An 18-carat gold bookmark, a gift from Eva Braun to Adolf Hitler and the property of a Spanish museum, was returned by ICE officials to Spanish authorities in June 2010. The bookmark had been stolen during a break-in at an art auction house in Madrid, Spain. In 2008, ICE agents in Seattle initiated an undercover investigation after receiving information that an individual was attempting to sell the bookmark. The bookmark dates to February 1943, when Braun reportedly gave it to Hitler after Germany's defeat in the battle of Stalingrad.

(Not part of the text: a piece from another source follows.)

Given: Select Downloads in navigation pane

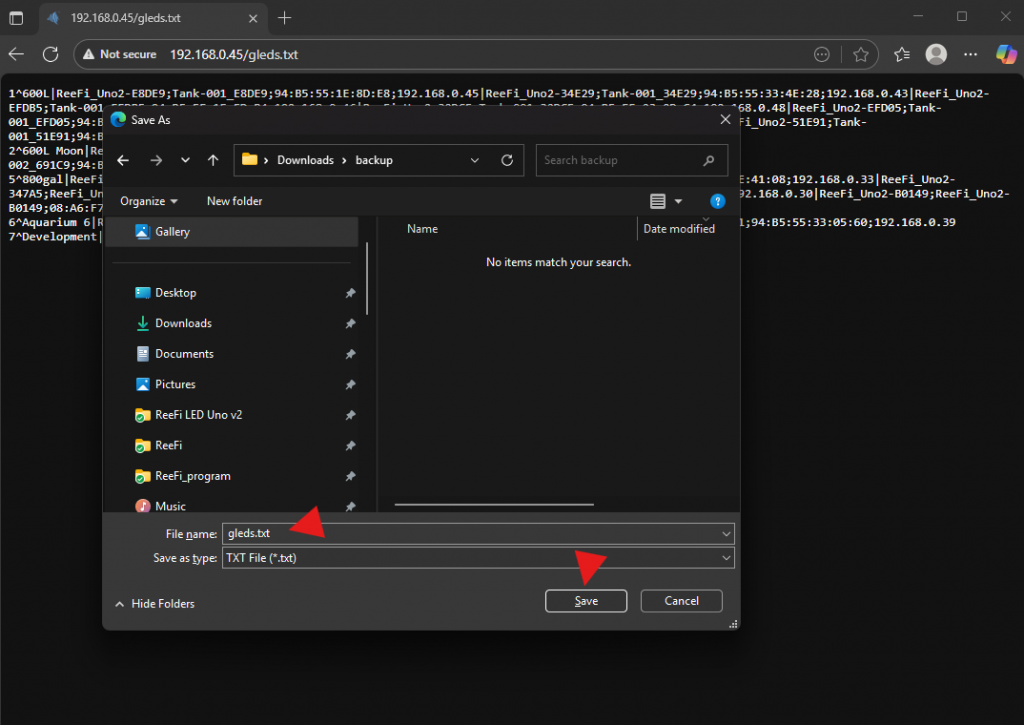Looking at the screenshot, I should click(183, 323).
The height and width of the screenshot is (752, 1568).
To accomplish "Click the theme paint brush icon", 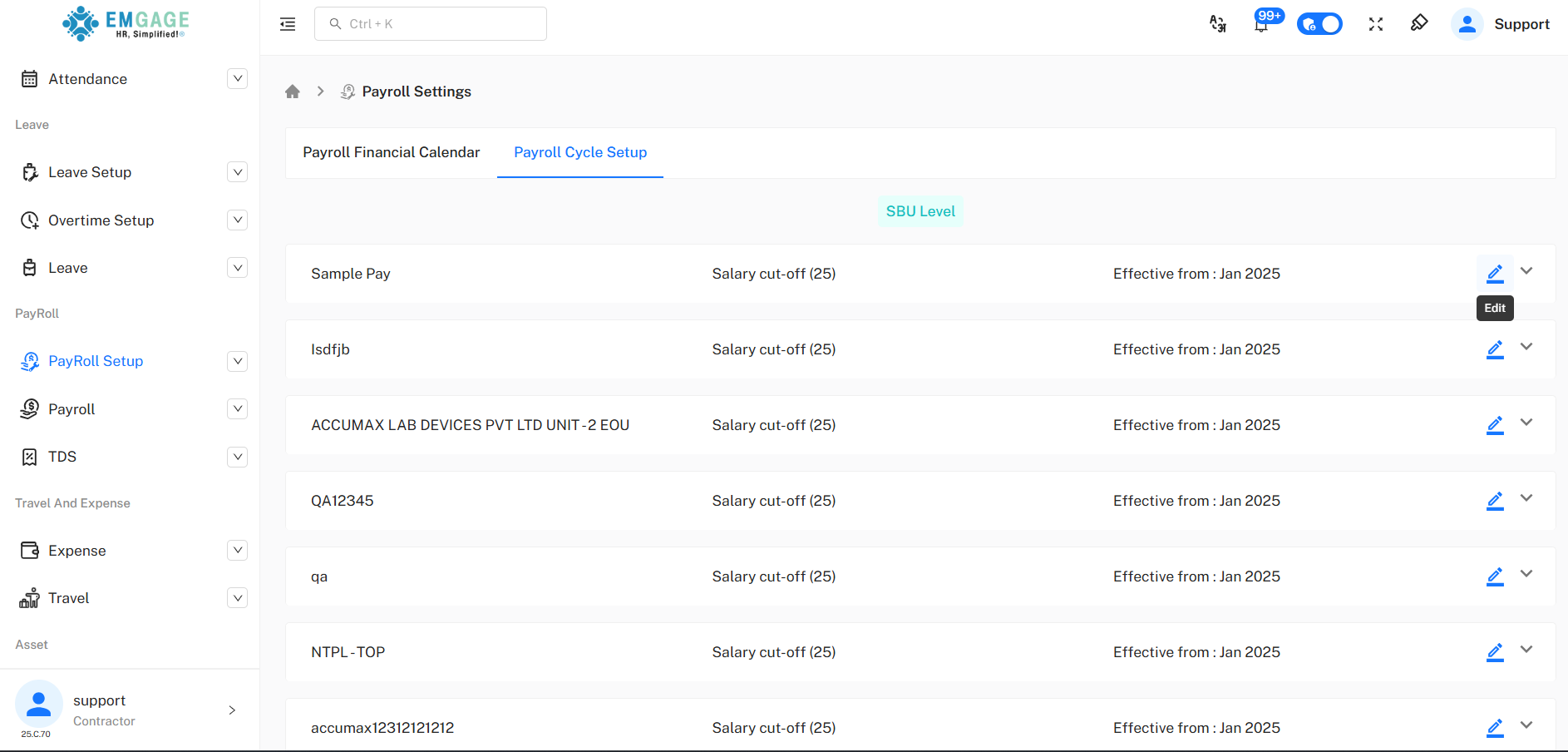I will point(1419,23).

525 million-year-old Chinese fossils
ICE returned approximately 100 ancient fossils to the People's Republic of China at their Washington embassy on May 26, 2010. The fossils were determined to be 525 million-year-old paleovertebrate fossils by experts at the Field Museum of Chicago. A CBP officer discovered the fossils during a routine inspection at a Chicago airport mail facility. ICE handled the investigation and ultimately seized the Paleozoic-era fossils. Authenticators said the fossils came from the oldest deposit of soft tissues of animals anywhere in the world. Chinese law prohibits their exportation without special permits.
Salvadoran Mayan artifacts
On May 12, 2010, ICE returned dozens of pre-Columbian and Mayan artifacts to the Embassy of El Salvador. ICE and the National Civilian Police of El Salvador confiscated the artifacts while working together in their first joint investigation, which started after the items were discovered listed for sale on an Internet auction site. A CBP officer in Miami intercepted the items in 2007, when what appeared to be pre-Columbian artifacts were being shipped to Alabama. After an extensive joint investigation, ICE returned the items seized in the United States, and El Salvador was able to prosecute a man and wife who were illegally trying to sell the items, both in El Salvador and on the Internet to buyers in several countries.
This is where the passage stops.